A political unknown, Bouden was born in Kairouan in 1958 and had worked with the World Bank. She holds a PhD in geology and a Master’s degree in petroleum exploration from the Paris Higher School of Mining and is a lecturer at Tunisia’s national engineering school.
Saied said her appointment honoured Tunisian women and asked her to propose a cabinet in the coming hours or days “because we have lost a lot of time”.
The Tunisian Association for Democratic Women (ATFD) welcomed Saied’s pick for prime minister, saying it had suggested Bouden for the role.
The move comes amid a deep political crisis in the small North African nation.
In July 25, Saied sacked the government of former premier Hichem Mechichi, suspended parliament, lifted MPs’ immunity and took over the judiciary.
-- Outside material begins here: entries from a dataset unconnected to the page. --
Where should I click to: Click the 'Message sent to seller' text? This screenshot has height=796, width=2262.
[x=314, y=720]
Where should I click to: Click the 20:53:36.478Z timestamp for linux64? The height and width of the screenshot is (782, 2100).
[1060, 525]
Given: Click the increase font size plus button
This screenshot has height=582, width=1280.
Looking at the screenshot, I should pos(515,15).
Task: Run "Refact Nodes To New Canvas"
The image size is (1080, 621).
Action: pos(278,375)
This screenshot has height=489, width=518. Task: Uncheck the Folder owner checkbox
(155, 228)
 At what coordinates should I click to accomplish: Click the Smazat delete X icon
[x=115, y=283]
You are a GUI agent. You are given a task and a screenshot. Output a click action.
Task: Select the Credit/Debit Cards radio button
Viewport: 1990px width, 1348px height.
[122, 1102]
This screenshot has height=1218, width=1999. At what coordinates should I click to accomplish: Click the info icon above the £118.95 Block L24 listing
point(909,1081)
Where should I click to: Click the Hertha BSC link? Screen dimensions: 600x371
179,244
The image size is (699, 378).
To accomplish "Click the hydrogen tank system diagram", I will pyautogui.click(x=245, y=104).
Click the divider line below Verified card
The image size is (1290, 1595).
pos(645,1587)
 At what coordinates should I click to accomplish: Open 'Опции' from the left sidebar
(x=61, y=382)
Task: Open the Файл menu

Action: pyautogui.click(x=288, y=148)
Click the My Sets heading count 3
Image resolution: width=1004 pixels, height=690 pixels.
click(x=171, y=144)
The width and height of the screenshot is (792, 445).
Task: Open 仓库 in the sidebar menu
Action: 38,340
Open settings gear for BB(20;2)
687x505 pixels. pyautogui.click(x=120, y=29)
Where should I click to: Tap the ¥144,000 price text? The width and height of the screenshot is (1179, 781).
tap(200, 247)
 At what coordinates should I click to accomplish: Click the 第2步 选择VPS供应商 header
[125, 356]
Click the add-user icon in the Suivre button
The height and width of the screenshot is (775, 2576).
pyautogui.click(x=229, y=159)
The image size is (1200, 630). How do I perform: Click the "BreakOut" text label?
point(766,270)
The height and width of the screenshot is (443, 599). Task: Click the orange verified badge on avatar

Last week, Saied extended the suspension of parliament and moved to rule by decree during an “exceptional” period with no set ending, suspending parts of the country’s constitution, a move that sparked major protests at the weekend.
He has faced repeated calls to name a government. His opponents accuse him of orchestrating a coup, but many Tunisians have supported Saied as they’ve been deeply disappointed by the performance of the country’s political parties.
The country's debt is approaching 100 percent of GDP as it negotiates with international lenders for a bailout and unemployment has been for decades one of the main sources of instability and social discontent.
Bouden has been given the task of helping Tunisia out of the political, economic and health crises but is still unclear how much she will be involved in how Tunisia is governed.
“When we look at the CV of this lady, who is a geologist without other specializations or experience in sensitive roles, I don’t know how well she will be able to tackle these enormous, complex issues,” Political scientist Slaheddine Jourchi told AFP.
“It is a positive sign that a woman will lead the government. I hope she will immediately start saving the country from the spectre of bankruptcy. She should quickly look at the problems of Tunisians,” Amin Ben Salem, a banker in Tunis told Reuters.
Women have only rarely held senior political roles in Arab countries. In Tunisia, Saied has also appointed a woman, Nadia Akacha, as chief of staff, his closest and most powerful aide.